While no, it’s not exactly a danger-filled adventure, Not Exactly Eden is a pleasant story of friendship and healing aborigines using modern medicines. It does make an Amazon adventure as appealing and easy as a trip to Yellowstone Park, but nonetheless, it is a very easy to read and very enjoyable story. The only problem is the absolute absence of sexual tension between heroine Jenna Marsten and hero Dr Adam DeSanto.
Jenna has always believed her parents dead in a plane crash in the Amazon, but when she receives an anonymous wedding gift for her now-postponed wedding, she decides to head down to the Amazon basin to find out the truth: is Daddy still alive? If so, why didn’t he even try to contact her? Her trip brings her into the depths of the basin, where her father and his partner Adam serve as humanitarian doctors for the natives. Adam is a bit wary of this city gal interfering his turf (that and his wife died on him and he has lost his faith in God soon after), but he soon warms up to her.
Jenna’s adaptation to the lives at the wilderness is well-done. She doesn’t prolong her bumbling screaming-at-shadows behavior, and she soon gets down to being a capable lady. Maybe a bit too capable at times. Adam doesn’t keep up his grumpy Amazon Swamp Thing act for long too, and soon they both and Daddy are like the best of friends.

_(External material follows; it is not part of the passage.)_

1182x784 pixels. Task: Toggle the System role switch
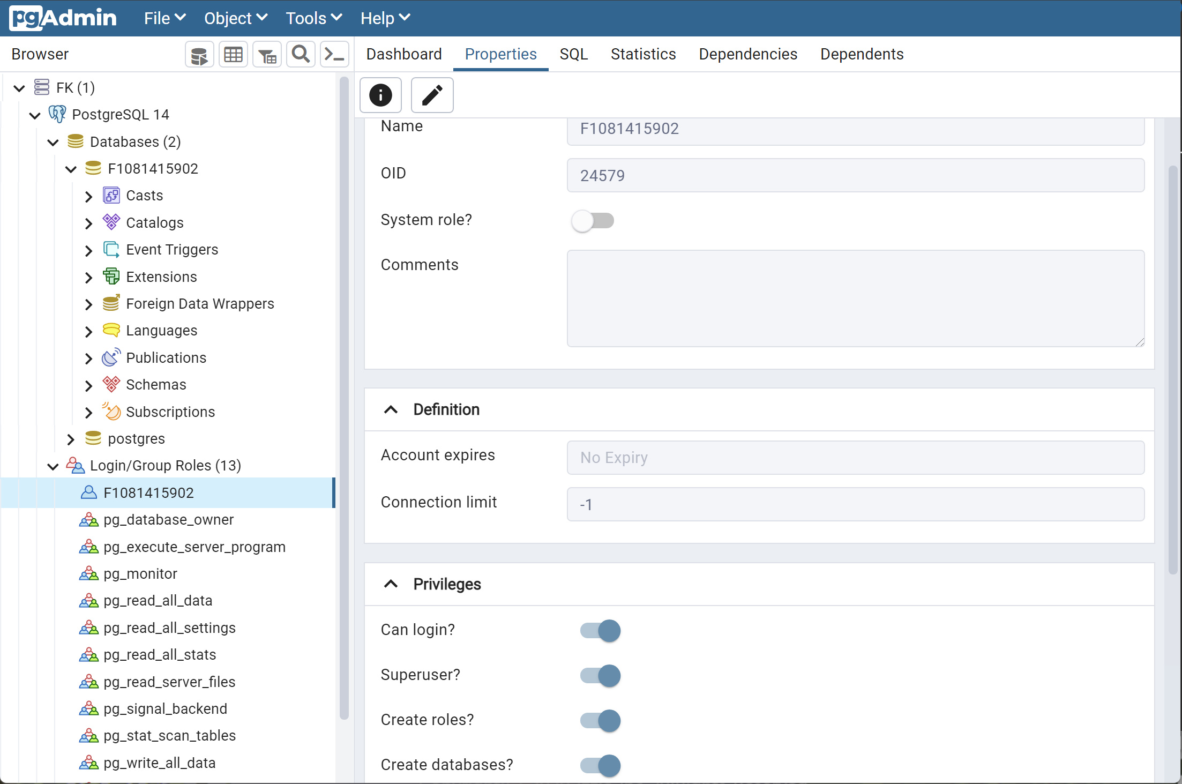(x=593, y=221)
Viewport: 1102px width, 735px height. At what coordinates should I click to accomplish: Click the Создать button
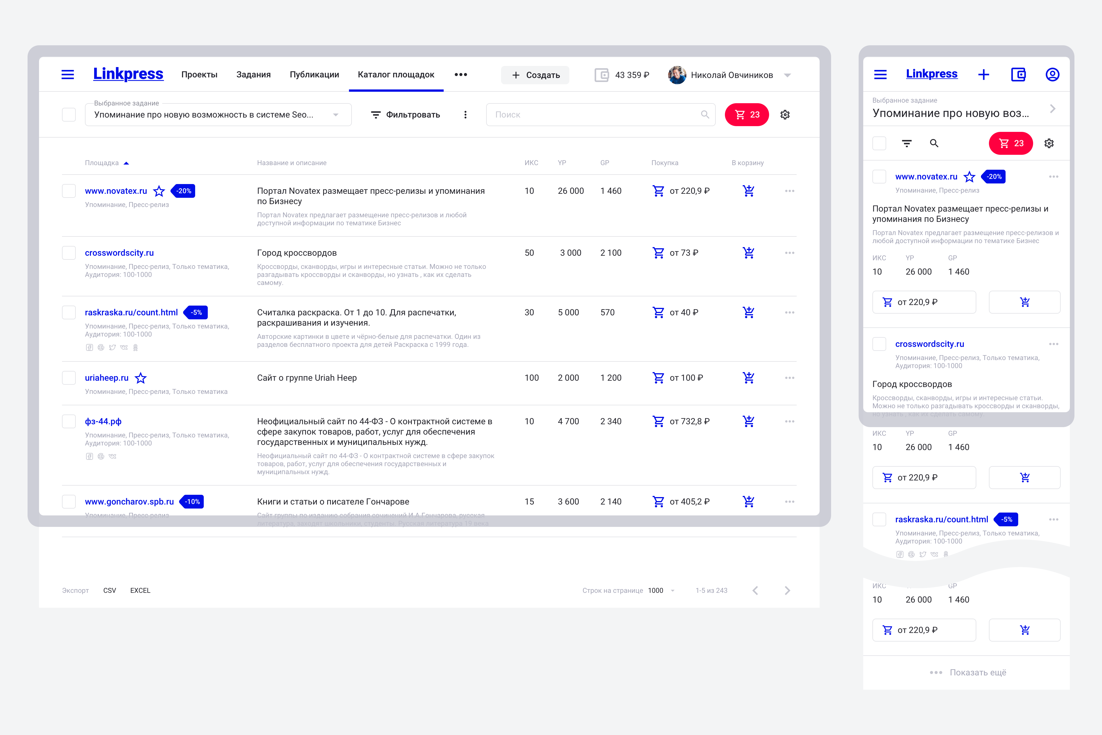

That’s the problem – they’re best of friends. There is no spark between Adam and Jenna. Even when Adam takes off his shirt in the afternoon heat, Jenna notes that he is muscular and nothing else. Come on, don’t tell me one can’t talk about well-formed pectorals in an inspirational romance? Where’s the hormonal combustion?
Thus, when these two kiss and declare, “Daddy Marsten! We’re getting married!”, I go, “Since when did that happen?”
As a pleasant travelogue through the Amazon, Not Exactly Eden can’t be any better. But as a romance, well, it’s as exciting as poking electrodes into a piece of cold beef to see it jump about. Fun. For about two seconds.